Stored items
----

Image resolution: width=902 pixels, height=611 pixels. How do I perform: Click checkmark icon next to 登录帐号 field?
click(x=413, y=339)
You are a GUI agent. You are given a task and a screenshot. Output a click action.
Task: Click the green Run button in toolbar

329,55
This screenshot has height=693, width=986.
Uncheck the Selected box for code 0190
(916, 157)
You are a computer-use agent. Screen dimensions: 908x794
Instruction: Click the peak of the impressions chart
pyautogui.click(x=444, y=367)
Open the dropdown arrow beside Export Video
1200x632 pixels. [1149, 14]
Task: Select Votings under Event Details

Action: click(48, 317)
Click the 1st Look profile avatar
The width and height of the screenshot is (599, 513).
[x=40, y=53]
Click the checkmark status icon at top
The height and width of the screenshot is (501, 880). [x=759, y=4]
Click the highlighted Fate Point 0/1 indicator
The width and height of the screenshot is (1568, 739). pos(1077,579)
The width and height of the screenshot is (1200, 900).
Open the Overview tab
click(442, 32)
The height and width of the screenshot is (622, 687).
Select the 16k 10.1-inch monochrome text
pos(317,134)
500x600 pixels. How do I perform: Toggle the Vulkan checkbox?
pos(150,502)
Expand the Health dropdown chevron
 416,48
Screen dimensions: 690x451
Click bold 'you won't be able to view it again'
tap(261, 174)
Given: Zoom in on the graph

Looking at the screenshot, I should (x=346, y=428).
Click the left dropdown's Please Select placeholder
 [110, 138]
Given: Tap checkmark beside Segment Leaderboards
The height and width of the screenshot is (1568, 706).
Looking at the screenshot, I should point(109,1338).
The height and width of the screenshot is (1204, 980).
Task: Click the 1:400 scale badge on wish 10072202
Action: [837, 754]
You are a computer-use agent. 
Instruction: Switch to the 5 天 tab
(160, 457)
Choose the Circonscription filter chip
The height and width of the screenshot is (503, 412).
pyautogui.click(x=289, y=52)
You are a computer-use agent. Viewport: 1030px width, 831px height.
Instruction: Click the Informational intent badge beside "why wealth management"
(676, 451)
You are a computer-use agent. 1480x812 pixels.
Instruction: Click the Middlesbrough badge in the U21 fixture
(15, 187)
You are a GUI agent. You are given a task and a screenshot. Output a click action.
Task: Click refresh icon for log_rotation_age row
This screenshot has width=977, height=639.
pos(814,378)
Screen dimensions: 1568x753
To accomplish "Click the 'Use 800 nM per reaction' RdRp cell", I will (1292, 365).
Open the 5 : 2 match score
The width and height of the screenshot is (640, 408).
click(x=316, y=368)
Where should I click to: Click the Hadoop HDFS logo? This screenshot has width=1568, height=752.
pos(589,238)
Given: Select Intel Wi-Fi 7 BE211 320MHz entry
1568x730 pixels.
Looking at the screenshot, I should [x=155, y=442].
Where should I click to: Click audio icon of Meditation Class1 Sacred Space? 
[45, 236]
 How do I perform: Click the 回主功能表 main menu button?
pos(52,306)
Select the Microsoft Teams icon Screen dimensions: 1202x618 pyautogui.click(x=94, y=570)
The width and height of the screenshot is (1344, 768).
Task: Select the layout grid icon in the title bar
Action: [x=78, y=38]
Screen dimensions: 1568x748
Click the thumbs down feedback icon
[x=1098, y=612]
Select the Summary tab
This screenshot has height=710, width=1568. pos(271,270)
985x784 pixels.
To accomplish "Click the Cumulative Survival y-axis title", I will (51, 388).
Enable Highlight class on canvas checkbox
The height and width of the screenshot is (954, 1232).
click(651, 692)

----

What you will do:
Across the entries above, how many lines include the word "computer"? Give only the number.

Written response:
4